* WHAT YOU HAVE TO DO *
Return the data that follows exactly, with each line intact.

* DATA EXTRACT *
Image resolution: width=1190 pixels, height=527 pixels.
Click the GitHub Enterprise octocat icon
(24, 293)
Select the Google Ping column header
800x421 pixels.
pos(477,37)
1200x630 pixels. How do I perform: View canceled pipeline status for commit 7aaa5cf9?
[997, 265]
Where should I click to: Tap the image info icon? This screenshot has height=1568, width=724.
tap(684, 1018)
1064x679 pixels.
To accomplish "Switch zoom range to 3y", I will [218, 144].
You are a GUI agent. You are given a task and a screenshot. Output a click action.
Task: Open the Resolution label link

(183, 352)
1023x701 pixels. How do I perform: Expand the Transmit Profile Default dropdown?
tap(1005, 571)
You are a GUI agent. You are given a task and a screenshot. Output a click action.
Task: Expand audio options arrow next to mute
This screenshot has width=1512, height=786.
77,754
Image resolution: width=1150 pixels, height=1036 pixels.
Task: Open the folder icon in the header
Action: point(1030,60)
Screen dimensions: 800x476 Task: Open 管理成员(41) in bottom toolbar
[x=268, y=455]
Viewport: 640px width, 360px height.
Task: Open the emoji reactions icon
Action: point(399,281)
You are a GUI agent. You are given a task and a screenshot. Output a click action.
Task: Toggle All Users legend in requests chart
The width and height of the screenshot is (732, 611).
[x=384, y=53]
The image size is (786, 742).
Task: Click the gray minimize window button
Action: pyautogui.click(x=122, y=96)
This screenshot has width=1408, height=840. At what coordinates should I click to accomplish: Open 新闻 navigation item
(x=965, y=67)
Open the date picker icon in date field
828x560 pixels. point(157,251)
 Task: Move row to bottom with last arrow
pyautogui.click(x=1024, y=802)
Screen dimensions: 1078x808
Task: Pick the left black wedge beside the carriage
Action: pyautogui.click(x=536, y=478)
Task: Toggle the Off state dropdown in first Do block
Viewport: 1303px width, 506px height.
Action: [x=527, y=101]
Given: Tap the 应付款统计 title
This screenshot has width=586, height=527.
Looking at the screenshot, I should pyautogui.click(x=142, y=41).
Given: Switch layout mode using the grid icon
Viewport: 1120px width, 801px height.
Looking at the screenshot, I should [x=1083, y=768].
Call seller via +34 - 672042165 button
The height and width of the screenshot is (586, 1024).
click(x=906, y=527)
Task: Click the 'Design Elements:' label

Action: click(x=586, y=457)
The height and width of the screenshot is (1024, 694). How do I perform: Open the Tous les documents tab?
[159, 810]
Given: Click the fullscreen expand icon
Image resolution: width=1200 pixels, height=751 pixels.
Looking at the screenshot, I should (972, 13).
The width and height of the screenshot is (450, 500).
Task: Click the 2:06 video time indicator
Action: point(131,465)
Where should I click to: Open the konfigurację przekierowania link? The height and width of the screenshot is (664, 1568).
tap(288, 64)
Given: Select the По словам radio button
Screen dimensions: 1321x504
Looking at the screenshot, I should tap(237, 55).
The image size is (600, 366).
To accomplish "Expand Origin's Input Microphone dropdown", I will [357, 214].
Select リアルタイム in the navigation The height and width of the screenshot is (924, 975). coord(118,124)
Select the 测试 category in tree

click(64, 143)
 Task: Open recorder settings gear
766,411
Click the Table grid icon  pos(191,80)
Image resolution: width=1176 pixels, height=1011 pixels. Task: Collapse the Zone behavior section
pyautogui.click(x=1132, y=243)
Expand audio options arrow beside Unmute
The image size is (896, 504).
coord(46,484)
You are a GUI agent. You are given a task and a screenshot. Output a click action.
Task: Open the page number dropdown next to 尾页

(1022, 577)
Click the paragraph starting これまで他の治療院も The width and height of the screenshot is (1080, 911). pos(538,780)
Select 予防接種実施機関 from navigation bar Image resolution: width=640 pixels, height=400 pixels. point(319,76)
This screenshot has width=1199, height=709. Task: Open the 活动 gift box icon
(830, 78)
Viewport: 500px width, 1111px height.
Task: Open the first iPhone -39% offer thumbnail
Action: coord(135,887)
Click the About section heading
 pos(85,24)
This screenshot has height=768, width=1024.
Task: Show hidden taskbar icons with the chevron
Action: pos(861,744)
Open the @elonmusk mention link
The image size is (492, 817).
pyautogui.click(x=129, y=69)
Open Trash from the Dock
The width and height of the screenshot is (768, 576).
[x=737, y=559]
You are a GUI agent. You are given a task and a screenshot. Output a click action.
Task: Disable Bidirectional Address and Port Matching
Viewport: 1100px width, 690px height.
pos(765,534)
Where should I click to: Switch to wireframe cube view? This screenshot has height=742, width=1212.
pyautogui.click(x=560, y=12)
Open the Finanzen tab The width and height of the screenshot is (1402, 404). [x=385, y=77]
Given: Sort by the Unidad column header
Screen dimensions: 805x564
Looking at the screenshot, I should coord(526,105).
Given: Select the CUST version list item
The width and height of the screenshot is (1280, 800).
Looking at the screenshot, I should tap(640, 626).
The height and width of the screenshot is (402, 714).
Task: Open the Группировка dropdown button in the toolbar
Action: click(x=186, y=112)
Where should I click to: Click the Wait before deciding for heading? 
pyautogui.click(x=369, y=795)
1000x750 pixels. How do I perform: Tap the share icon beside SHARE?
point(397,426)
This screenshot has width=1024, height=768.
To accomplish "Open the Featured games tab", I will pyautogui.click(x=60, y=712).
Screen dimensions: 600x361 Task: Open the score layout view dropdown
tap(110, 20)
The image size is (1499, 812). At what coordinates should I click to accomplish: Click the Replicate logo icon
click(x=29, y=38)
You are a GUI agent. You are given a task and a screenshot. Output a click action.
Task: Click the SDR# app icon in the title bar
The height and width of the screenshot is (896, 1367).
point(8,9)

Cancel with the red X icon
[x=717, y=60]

* WRITTEN ANSWER *
Image resolution: width=1190 pixels, height=527 pixels.
Click the GitHub Enterprise octocat icon
(24, 293)
Select the Google Ping column header
800x421 pixels.
pos(477,37)
1200x630 pixels. How do I perform: View canceled pipeline status for commit 7aaa5cf9?
[997, 265]
Where should I click to: Tap the image info icon? This screenshot has height=1568, width=724.
tap(684, 1018)
1064x679 pixels.
To accomplish "Switch zoom range to 3y", I will [218, 144].
You are a GUI agent. You are given a task and a screenshot. Output a click action.
Task: Open the Resolution label link

(183, 352)
1023x701 pixels. How do I perform: Expand the Transmit Profile Default dropdown?
tap(1005, 571)
You are a GUI agent. You are given a task and a screenshot. Output a click action.
Task: Expand audio options arrow next to mute
This screenshot has width=1512, height=786.
77,754
Image resolution: width=1150 pixels, height=1036 pixels.
Task: Open the folder icon in the header
Action: point(1030,60)
Screen dimensions: 800x476 Task: Open 管理成员(41) in bottom toolbar
[x=268, y=455]
Viewport: 640px width, 360px height.
Task: Open the emoji reactions icon
Action: point(399,281)
You are a GUI agent. You are given a task and a screenshot. Output a click action.
Task: Toggle All Users legend in requests chart
The width and height of the screenshot is (732, 611).
[x=384, y=53]
The image size is (786, 742).
Task: Click the gray minimize window button
Action: pyautogui.click(x=122, y=96)
This screenshot has width=1408, height=840. At what coordinates should I click to accomplish: Open 新闻 navigation item
(x=965, y=67)
Open the date picker icon in date field
828x560 pixels. point(157,251)
 Task: Move row to bottom with last arrow
pyautogui.click(x=1024, y=802)
Screen dimensions: 1078x808
Task: Pick the left black wedge beside the carriage
Action: pyautogui.click(x=536, y=478)
Task: Toggle the Off state dropdown in first Do block
Viewport: 1303px width, 506px height.
Action: [x=527, y=101]
Given: Tap the 应付款统计 title
This screenshot has width=586, height=527.
Looking at the screenshot, I should pyautogui.click(x=142, y=41).
Given: Switch layout mode using the grid icon
Viewport: 1120px width, 801px height.
Looking at the screenshot, I should [x=1083, y=768].
Call seller via +34 - 672042165 button
The height and width of the screenshot is (586, 1024).
click(x=906, y=527)
Task: Click the 'Design Elements:' label

Action: click(x=586, y=457)
The height and width of the screenshot is (1024, 694). How do I perform: Open the Tous les documents tab?
[159, 810]
Given: Click the fullscreen expand icon
Image resolution: width=1200 pixels, height=751 pixels.
Looking at the screenshot, I should (972, 13).
The width and height of the screenshot is (450, 500).
Task: Click the 2:06 video time indicator
Action: point(131,465)
Where should I click to: Open the konfigurację przekierowania link? The height and width of the screenshot is (664, 1568).
tap(288, 64)
Given: Select the По словам radio button
Screen dimensions: 1321x504
Looking at the screenshot, I should tap(237, 55).
The image size is (600, 366).
To accomplish "Expand Origin's Input Microphone dropdown", I will [357, 214].
Select リアルタイム in the navigation The height and width of the screenshot is (924, 975). coord(118,124)
Select the 测试 category in tree

click(64, 143)
 Task: Open recorder settings gear
766,411
Click the Table grid icon  pos(191,80)
Image resolution: width=1176 pixels, height=1011 pixels. Task: Collapse the Zone behavior section
pyautogui.click(x=1132, y=243)
Expand audio options arrow beside Unmute
The image size is (896, 504).
coord(46,484)
You are a GUI agent. You are given a task and a screenshot. Output a click action.
Task: Open the page number dropdown next to 尾页

(1022, 577)
Click the paragraph starting これまで他の治療院も The width and height of the screenshot is (1080, 911). pos(538,780)
Select 予防接種実施機関 from navigation bar Image resolution: width=640 pixels, height=400 pixels. point(319,76)
This screenshot has width=1199, height=709. Task: Open the 活动 gift box icon
(830, 78)
Viewport: 500px width, 1111px height.
Task: Open the first iPhone -39% offer thumbnail
Action: coord(135,887)
Click the About section heading
 pos(85,24)
This screenshot has height=768, width=1024.
Task: Show hidden taskbar icons with the chevron
Action: pos(861,744)
Open the @elonmusk mention link
The image size is (492, 817).
pyautogui.click(x=129, y=69)
Open Trash from the Dock
The width and height of the screenshot is (768, 576).
[x=737, y=559]
You are a GUI agent. You are given a task and a screenshot. Output a click action.
Task: Disable Bidirectional Address and Port Matching
Viewport: 1100px width, 690px height.
pos(765,534)
Where should I click to: Switch to wireframe cube view? This screenshot has height=742, width=1212.
pyautogui.click(x=560, y=12)
Open the Finanzen tab The width and height of the screenshot is (1402, 404). [x=385, y=77]
Given: Sort by the Unidad column header
Screen dimensions: 805x564
Looking at the screenshot, I should coord(526,105).
Given: Select the CUST version list item
The width and height of the screenshot is (1280, 800).
Looking at the screenshot, I should tap(640, 626).
The height and width of the screenshot is (402, 714).
Task: Open the Группировка dropdown button in the toolbar
Action: click(x=186, y=112)
Where should I click to: Click the Wait before deciding for heading? 
pyautogui.click(x=369, y=795)
1000x750 pixels. How do I perform: Tap the share icon beside SHARE?
point(397,426)
This screenshot has width=1024, height=768.
To accomplish "Open the Featured games tab", I will pyautogui.click(x=60, y=712).
Screen dimensions: 600x361 Task: Open the score layout view dropdown
tap(110, 20)
The image size is (1499, 812). At what coordinates should I click to accomplish: Click the Replicate logo icon
click(x=29, y=38)
You are a GUI agent. You are given a task and a screenshot. Output a click action.
Task: Click the SDR# app icon in the title bar
The height and width of the screenshot is (896, 1367).
point(8,9)

Cancel with the red X icon
[x=717, y=60]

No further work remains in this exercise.